Shoulder Impingement Syndrome is caused by the excessive squeezing or rubbing of the rotator cuff and shoulder blade. The pain is a result of an inflamed bursa sac over the rotator cuff, and/or inflammation of the rotator cuff tendons, and/or calcium deposits in tendons due to wear and tear. Shoulder impingement syndrome can lead to a torn rotator cuff.
Shoulder Impingement Syndrome needs to be treated ---usually with anti-inflammatory medicines such as ibuprofen or naproxen.
You must consistently take the medication for about eight weeks for it to be effective. Taking anti-inflammatory medications for a short period of time will treat the pain, but it will not treat the problem and symptoms will come back. You may have to try different medications to see which one will work for you.

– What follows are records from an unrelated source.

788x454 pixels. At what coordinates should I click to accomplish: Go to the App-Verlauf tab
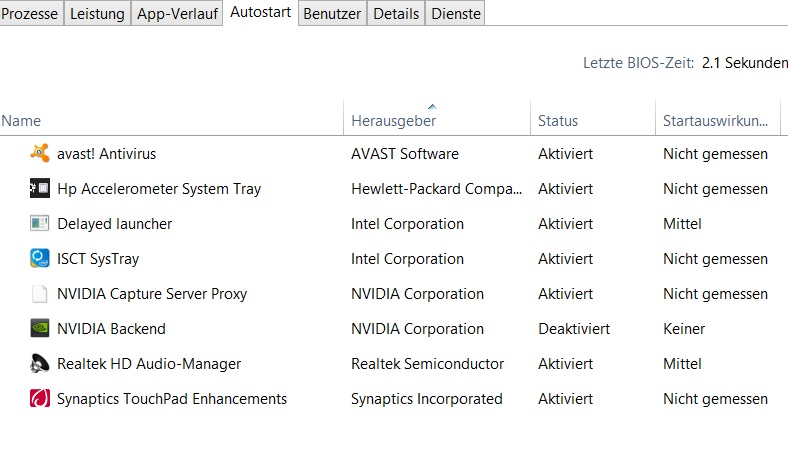click(x=177, y=13)
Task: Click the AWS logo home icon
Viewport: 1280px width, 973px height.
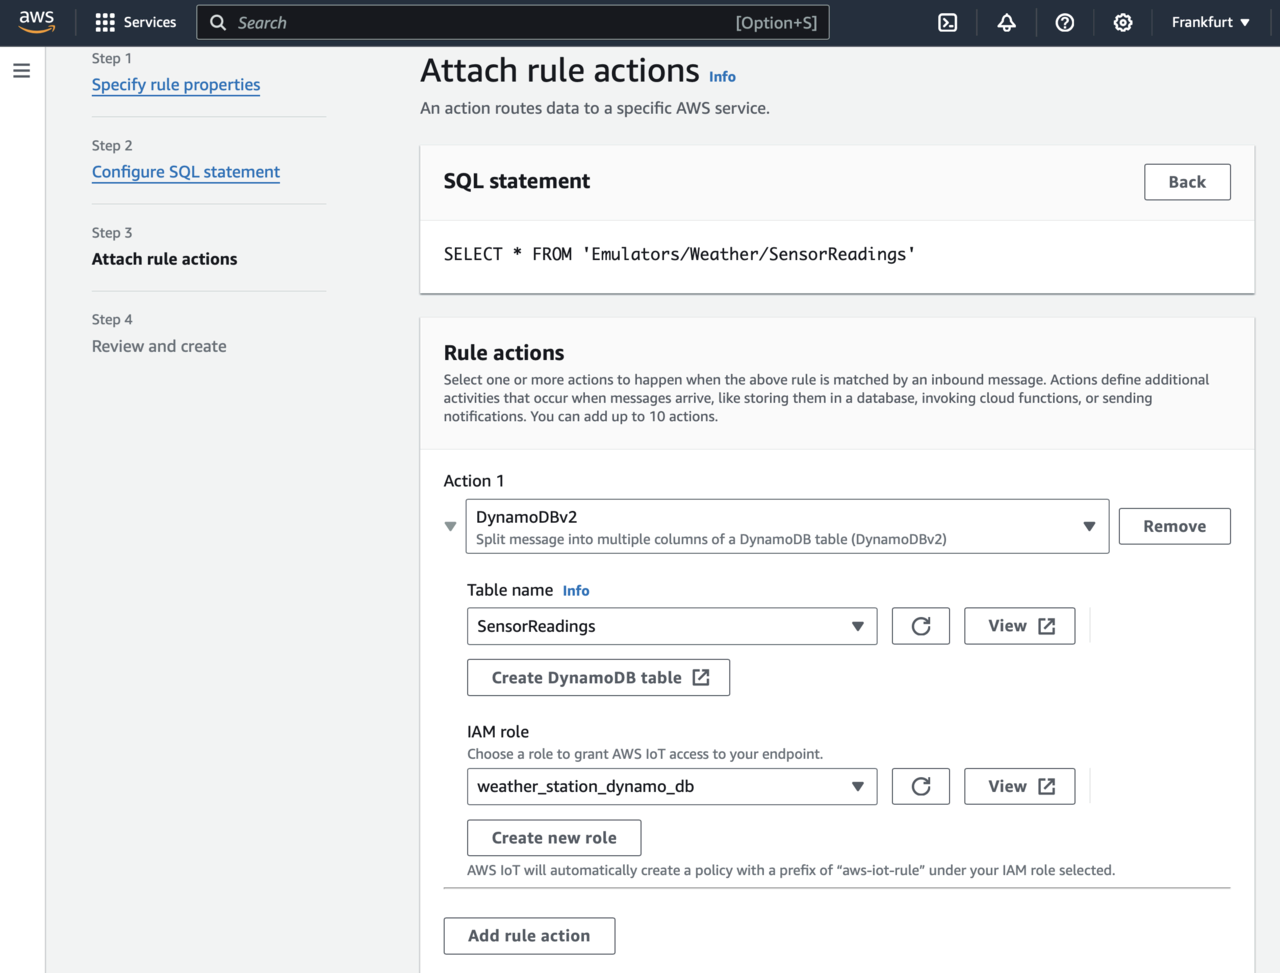Action: (x=37, y=22)
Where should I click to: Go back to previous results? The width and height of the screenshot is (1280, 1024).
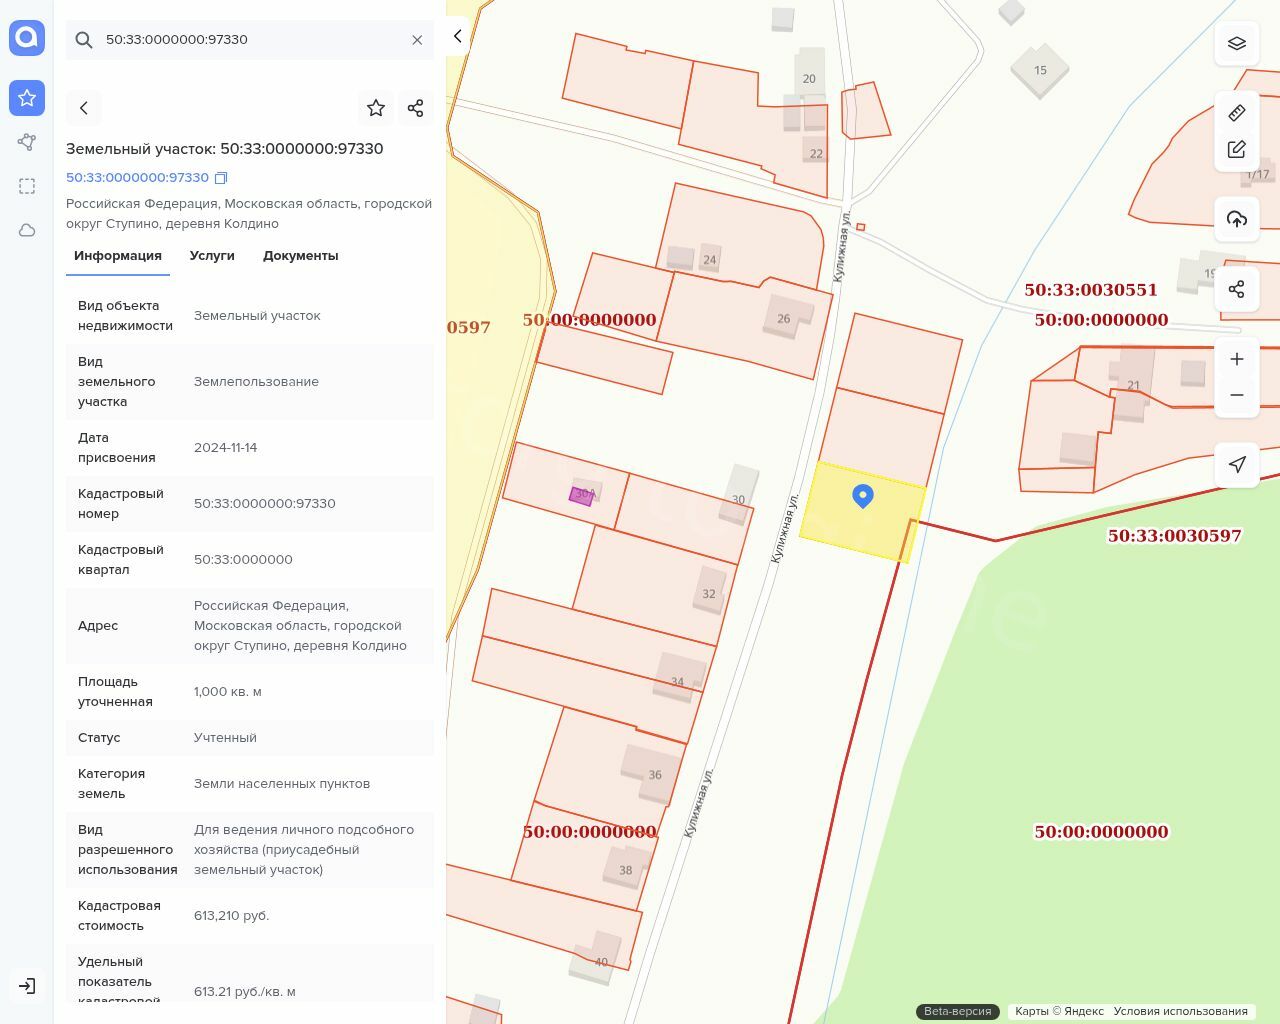[x=84, y=108]
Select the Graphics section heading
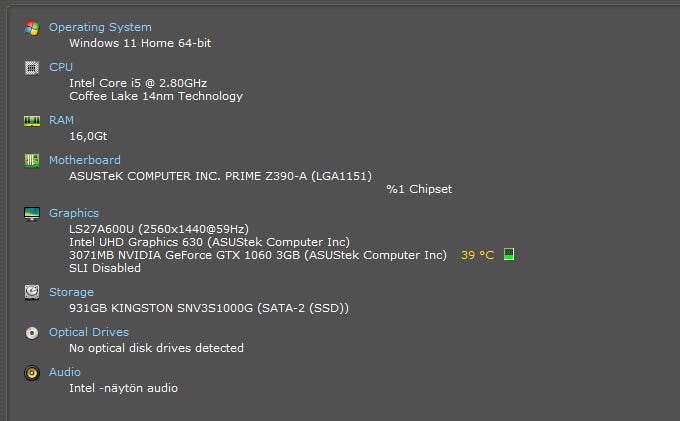The image size is (680, 421). [74, 213]
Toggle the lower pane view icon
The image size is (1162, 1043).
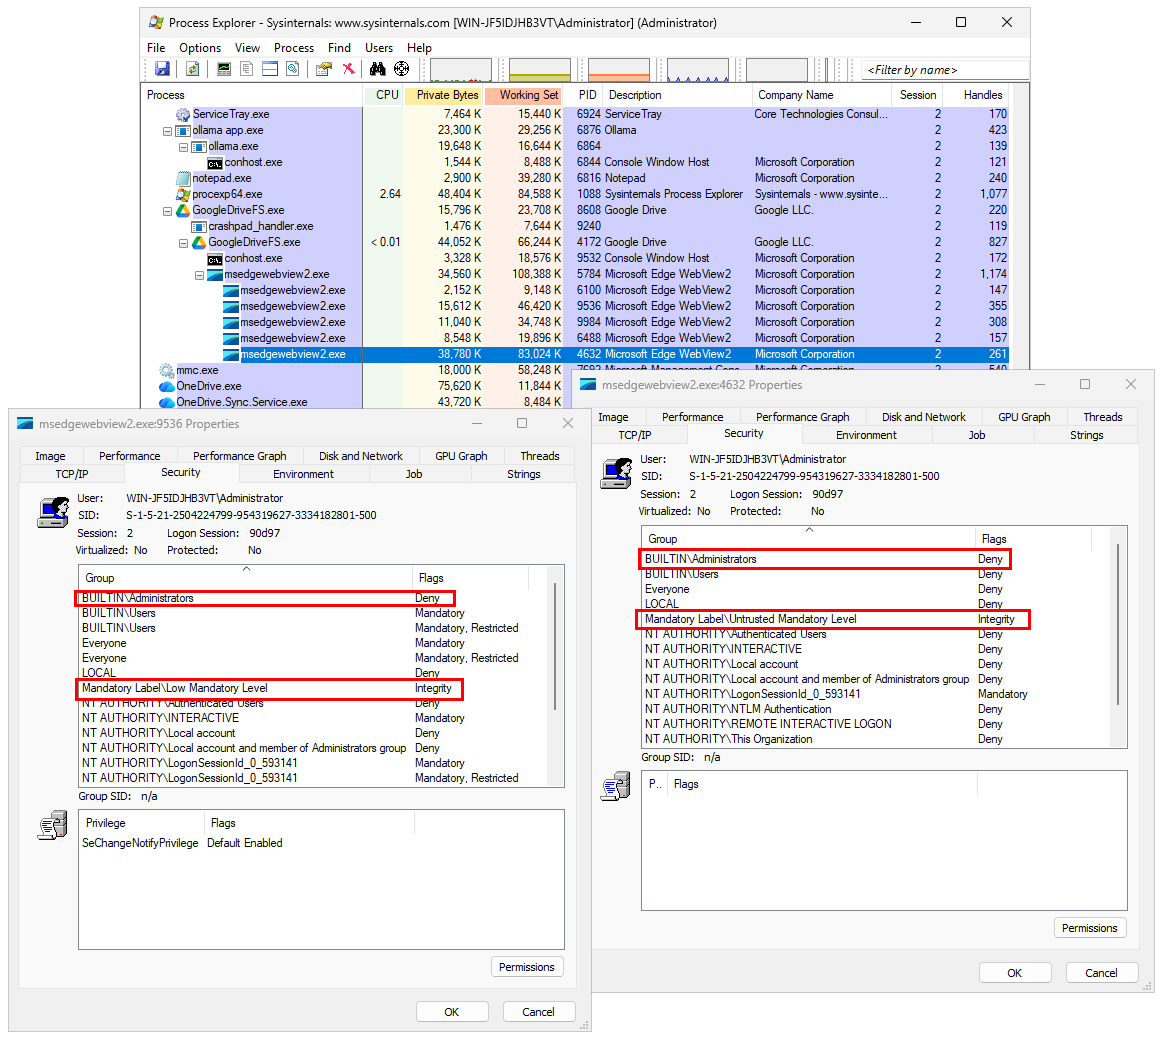(x=270, y=69)
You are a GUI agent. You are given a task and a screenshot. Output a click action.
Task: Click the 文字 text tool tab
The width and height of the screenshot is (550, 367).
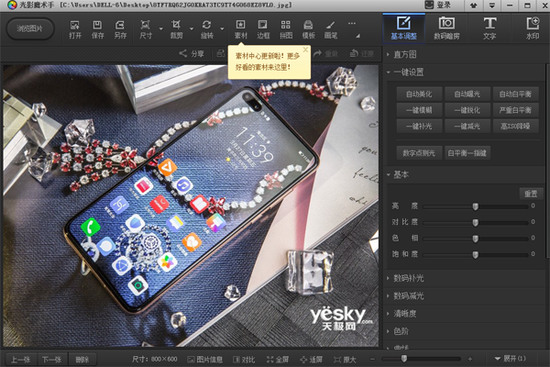pos(490,28)
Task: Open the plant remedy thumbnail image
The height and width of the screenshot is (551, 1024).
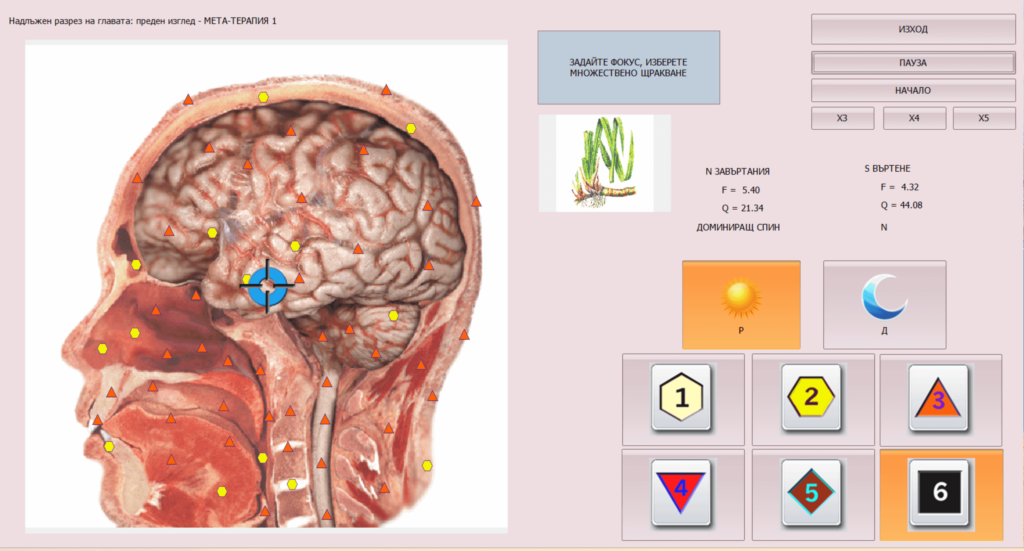Action: [x=605, y=163]
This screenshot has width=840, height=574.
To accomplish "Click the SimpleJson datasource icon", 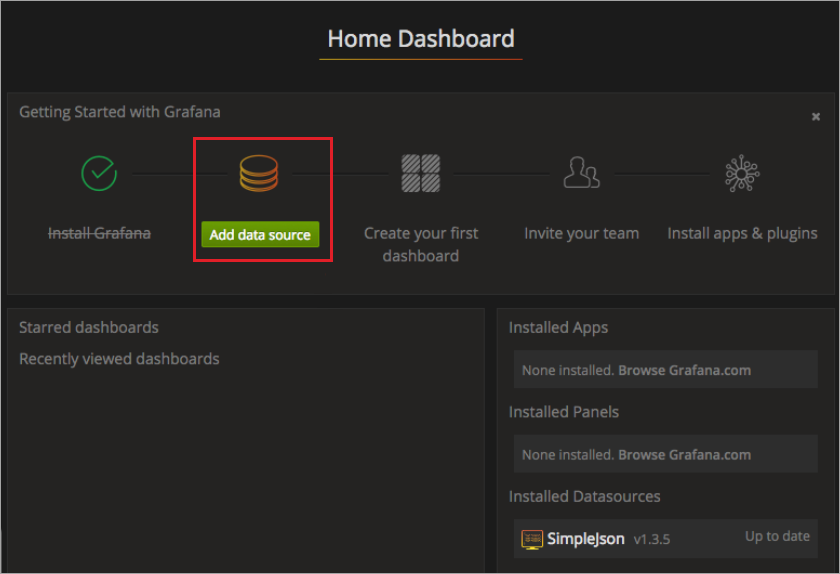I will pyautogui.click(x=532, y=539).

Daily stretching in warm water will also help. You should try to reach your thumb up and behind your back. Rest is critical---so no baseball throwing/pitching, playing tennis or lacrosse. Also, don't do any activity where your elbow moves above shoulder level.
For most athletes, medication, stretching exercises and rest will do the trick.
If the symptoms do not go away after using anti-inflammatory medicines, your doctor might give you a cortisone-type injection. Cortisone is a very potent anti-inflammatory medication which can weaken muscles and tendons. So, it should be used only in serious situations. Many times, professional athletes will take cortisone injections to "play through the pain" during the season (to temporarily put off needed surgery).
Your doctor might also perform an MRI or arthrogram to check for a rotator cuff tear. If the rotator cuff is torn, surgery will probably be needed to repair it.